**Dataset rows:**

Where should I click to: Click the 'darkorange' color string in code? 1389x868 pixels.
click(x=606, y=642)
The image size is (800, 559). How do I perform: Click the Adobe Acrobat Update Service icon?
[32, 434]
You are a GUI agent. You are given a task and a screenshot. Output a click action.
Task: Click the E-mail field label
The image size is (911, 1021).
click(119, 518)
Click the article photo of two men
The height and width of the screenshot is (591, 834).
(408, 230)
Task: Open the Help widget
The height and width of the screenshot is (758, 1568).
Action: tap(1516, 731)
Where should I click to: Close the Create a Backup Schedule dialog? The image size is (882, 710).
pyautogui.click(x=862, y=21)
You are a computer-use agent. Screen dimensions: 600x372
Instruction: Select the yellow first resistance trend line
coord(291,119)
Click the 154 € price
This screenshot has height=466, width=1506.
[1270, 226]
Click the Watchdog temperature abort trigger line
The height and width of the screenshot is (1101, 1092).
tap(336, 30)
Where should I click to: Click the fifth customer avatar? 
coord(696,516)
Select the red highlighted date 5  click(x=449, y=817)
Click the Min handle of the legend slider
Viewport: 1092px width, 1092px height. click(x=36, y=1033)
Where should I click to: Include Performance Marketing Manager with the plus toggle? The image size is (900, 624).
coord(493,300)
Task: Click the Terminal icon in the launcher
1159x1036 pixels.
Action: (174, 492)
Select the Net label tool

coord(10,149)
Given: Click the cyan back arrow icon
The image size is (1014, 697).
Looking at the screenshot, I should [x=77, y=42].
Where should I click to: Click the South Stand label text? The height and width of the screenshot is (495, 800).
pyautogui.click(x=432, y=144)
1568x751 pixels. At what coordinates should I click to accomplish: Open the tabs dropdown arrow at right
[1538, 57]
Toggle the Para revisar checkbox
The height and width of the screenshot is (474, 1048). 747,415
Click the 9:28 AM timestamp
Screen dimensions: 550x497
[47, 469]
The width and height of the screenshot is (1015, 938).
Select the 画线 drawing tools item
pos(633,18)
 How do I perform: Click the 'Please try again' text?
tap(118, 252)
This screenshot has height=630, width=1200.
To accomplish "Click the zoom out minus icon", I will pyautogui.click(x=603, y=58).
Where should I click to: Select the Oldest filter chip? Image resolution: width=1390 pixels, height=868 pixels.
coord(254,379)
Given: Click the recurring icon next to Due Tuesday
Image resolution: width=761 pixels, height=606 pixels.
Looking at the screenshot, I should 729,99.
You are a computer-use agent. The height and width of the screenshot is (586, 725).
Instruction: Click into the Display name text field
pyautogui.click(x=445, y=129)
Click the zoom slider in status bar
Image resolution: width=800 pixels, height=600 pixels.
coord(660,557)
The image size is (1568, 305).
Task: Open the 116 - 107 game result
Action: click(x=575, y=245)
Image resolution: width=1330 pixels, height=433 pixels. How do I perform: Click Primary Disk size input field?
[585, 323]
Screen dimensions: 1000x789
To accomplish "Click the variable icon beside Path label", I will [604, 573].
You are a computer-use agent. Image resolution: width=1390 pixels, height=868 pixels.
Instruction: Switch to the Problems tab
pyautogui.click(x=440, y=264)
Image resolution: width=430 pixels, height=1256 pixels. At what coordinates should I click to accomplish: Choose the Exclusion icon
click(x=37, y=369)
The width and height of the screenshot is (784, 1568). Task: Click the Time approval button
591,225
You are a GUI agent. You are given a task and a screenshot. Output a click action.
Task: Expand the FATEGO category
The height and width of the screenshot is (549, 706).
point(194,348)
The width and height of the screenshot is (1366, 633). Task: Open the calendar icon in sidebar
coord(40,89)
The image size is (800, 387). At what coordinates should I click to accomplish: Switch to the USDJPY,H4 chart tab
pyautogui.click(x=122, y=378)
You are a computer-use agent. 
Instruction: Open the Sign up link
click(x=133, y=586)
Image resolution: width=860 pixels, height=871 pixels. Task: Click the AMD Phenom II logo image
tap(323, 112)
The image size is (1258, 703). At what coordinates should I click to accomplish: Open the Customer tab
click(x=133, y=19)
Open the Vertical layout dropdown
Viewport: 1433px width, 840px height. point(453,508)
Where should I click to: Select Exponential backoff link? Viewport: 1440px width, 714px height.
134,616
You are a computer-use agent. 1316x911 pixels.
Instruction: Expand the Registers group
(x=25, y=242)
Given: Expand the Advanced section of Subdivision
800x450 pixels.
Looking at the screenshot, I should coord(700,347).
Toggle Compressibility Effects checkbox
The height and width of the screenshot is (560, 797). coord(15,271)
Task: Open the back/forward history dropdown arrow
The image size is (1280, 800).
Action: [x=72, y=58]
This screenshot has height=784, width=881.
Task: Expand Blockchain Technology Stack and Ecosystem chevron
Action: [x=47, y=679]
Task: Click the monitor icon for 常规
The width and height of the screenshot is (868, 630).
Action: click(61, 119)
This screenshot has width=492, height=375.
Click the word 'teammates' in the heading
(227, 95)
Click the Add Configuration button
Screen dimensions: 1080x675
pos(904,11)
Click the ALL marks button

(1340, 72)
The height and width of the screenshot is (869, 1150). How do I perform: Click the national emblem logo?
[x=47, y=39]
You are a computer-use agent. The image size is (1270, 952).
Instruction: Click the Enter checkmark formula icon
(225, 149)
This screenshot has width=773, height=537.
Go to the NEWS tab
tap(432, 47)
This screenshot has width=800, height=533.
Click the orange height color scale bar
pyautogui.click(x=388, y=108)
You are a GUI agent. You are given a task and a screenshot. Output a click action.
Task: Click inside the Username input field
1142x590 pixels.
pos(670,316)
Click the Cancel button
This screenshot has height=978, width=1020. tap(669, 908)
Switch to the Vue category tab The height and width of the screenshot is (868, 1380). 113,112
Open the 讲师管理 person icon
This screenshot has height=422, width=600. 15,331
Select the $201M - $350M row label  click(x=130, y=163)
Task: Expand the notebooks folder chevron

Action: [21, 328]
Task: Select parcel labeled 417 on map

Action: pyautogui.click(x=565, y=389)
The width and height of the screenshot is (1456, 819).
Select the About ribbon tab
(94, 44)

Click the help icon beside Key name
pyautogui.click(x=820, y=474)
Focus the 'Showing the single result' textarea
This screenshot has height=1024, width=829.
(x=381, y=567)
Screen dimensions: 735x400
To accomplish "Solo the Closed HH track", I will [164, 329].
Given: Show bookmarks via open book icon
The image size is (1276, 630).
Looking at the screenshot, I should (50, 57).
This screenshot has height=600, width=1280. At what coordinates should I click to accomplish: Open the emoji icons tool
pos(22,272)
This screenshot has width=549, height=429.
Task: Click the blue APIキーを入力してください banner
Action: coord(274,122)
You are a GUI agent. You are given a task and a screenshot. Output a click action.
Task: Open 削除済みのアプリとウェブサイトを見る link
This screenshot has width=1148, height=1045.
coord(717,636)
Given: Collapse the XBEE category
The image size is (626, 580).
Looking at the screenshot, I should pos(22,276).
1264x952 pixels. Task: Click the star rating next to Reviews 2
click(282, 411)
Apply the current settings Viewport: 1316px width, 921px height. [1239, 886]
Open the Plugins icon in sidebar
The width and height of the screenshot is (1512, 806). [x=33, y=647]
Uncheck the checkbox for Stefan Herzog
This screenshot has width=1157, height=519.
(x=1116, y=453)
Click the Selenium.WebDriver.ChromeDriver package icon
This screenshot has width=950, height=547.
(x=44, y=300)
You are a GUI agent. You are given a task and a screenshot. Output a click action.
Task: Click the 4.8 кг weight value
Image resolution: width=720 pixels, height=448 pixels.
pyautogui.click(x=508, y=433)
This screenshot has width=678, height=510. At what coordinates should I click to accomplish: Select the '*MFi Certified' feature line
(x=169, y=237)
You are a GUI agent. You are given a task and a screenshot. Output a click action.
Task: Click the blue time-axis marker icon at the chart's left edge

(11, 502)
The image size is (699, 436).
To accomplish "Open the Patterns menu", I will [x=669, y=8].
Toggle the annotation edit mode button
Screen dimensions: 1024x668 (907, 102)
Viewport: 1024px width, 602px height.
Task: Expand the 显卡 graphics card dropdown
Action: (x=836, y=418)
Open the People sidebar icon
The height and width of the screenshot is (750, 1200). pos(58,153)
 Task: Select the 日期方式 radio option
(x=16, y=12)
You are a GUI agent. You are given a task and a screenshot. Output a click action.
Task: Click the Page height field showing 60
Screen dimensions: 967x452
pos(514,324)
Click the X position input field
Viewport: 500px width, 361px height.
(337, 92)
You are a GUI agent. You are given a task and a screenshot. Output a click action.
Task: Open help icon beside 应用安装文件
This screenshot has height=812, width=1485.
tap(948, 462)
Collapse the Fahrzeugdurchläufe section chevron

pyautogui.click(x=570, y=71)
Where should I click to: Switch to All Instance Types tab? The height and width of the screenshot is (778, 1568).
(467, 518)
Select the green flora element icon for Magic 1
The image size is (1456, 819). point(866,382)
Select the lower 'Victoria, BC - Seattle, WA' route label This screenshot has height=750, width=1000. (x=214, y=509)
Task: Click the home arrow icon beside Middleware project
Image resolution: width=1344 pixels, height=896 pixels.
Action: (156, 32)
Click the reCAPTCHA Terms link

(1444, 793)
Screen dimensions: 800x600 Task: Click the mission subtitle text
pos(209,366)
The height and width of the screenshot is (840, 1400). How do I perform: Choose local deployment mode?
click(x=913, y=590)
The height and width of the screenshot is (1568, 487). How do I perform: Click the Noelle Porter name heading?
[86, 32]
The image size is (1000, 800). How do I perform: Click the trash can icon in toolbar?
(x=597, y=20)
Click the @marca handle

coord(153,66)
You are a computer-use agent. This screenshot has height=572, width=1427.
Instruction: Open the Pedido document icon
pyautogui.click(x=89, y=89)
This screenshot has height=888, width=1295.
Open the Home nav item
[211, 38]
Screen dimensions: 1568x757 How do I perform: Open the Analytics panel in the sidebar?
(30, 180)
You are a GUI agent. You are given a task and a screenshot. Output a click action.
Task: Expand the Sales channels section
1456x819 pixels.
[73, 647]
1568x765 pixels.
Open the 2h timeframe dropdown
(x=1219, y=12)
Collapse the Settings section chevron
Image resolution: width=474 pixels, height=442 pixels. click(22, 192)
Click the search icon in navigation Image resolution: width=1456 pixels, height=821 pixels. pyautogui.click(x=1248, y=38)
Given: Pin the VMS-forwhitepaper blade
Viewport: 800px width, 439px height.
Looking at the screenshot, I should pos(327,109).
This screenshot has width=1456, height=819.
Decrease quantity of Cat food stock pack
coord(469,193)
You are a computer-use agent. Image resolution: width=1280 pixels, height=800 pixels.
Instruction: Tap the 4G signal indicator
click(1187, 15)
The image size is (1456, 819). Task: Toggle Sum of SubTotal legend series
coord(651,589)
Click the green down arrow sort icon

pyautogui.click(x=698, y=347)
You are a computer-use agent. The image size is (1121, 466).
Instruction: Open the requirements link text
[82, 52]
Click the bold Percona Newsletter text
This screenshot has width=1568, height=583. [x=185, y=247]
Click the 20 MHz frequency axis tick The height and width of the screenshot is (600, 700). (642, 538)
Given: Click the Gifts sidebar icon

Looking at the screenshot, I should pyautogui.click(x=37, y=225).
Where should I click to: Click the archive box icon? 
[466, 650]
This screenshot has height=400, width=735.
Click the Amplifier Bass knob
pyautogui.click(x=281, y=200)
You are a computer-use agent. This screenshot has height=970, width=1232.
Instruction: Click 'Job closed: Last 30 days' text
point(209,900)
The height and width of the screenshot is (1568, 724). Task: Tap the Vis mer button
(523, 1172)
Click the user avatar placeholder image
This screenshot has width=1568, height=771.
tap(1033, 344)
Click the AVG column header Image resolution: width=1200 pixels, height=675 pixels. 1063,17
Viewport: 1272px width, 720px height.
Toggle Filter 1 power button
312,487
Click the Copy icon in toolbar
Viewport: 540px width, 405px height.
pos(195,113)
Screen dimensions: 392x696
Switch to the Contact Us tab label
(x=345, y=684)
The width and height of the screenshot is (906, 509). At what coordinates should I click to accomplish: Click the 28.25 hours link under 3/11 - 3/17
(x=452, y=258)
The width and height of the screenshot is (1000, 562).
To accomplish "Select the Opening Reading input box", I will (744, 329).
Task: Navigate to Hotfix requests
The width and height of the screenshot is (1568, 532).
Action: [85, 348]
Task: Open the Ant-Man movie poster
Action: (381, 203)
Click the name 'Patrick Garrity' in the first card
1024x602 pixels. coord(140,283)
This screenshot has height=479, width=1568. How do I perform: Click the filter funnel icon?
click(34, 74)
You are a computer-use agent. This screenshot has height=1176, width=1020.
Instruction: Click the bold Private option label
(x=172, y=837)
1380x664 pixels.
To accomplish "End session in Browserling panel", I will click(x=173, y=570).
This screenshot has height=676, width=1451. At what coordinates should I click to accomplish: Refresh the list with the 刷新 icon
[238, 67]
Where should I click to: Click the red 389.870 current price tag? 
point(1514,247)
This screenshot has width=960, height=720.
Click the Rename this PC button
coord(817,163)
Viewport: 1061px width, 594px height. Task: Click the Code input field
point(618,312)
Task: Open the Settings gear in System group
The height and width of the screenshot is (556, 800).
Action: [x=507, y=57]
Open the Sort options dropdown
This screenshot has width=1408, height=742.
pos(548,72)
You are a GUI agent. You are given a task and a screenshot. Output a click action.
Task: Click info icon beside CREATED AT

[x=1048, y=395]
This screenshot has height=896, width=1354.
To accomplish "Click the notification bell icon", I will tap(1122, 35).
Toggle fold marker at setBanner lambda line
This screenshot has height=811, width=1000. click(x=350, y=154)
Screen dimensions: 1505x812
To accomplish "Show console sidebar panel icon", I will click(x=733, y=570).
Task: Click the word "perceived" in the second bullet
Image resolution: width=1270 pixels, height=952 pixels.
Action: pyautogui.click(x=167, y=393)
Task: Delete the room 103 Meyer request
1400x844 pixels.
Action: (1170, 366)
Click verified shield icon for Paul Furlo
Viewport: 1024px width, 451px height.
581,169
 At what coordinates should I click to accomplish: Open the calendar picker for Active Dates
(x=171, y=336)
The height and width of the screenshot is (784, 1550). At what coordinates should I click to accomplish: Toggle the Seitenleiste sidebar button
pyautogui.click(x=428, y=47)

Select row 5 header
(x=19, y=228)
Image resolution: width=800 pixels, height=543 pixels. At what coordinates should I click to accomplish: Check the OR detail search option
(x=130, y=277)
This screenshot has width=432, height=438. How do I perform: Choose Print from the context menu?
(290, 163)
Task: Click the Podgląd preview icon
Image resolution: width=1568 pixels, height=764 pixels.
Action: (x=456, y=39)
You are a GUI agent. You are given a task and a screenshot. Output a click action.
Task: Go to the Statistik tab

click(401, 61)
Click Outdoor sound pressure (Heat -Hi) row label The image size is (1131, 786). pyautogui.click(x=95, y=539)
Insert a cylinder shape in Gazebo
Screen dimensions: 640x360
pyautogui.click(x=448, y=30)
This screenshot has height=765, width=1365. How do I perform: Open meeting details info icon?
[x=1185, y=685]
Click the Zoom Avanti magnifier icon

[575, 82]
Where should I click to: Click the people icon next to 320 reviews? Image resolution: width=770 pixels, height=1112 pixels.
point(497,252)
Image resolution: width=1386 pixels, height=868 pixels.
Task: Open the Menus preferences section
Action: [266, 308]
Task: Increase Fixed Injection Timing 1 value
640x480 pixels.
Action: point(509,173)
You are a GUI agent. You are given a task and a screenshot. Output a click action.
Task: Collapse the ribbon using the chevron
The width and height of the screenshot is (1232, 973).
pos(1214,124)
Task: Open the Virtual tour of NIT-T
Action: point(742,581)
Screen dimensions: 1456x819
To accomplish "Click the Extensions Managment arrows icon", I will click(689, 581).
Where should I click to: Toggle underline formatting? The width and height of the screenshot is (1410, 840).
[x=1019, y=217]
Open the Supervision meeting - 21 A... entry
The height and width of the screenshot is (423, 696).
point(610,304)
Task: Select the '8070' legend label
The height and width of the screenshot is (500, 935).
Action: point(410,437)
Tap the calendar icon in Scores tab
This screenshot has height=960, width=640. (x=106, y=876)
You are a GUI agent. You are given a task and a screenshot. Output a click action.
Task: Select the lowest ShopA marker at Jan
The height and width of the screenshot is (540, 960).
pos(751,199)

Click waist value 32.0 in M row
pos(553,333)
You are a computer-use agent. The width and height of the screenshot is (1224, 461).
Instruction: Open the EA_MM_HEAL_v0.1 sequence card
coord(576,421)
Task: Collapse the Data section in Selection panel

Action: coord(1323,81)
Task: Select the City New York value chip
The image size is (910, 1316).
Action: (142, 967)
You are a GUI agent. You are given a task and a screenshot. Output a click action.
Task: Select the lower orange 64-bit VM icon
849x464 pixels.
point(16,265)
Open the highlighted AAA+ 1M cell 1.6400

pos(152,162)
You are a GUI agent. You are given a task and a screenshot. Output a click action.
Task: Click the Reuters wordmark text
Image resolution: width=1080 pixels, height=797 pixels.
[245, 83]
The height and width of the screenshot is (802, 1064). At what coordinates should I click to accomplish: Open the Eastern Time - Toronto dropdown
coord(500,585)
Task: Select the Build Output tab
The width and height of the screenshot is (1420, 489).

**Exercise brief:** Rewrite the stretch of the listing from the line containing "Where should I click to: Click the people" through the line containing "point(610,304)", replacing "underline" with "bold" and leaving everything else unchanged.

**Completed task:**
Where should I click to: Click the people icon next to 320 reviews? Image resolution: width=770 pixels, height=1112 pixels.
point(497,252)
Image resolution: width=1386 pixels, height=868 pixels.
Task: Open the Menus preferences section
Action: [266, 308]
Task: Increase Fixed Injection Timing 1 value
640x480 pixels.
Action: point(509,173)
You are a GUI agent. You are given a task and a screenshot. Output a click action.
Task: Collapse the ribbon using the chevron
The width and height of the screenshot is (1232, 973).
pos(1214,124)
Task: Open the Virtual tour of NIT-T
Action: point(742,581)
Screen dimensions: 1456x819
To accomplish "Click the Extensions Managment arrows icon", I will click(689, 581).
Where should I click to: Toggle bold formatting? The width and height of the screenshot is (1410, 840).
[x=1019, y=217]
Open the Supervision meeting - 21 A... entry
The height and width of the screenshot is (423, 696).
point(610,304)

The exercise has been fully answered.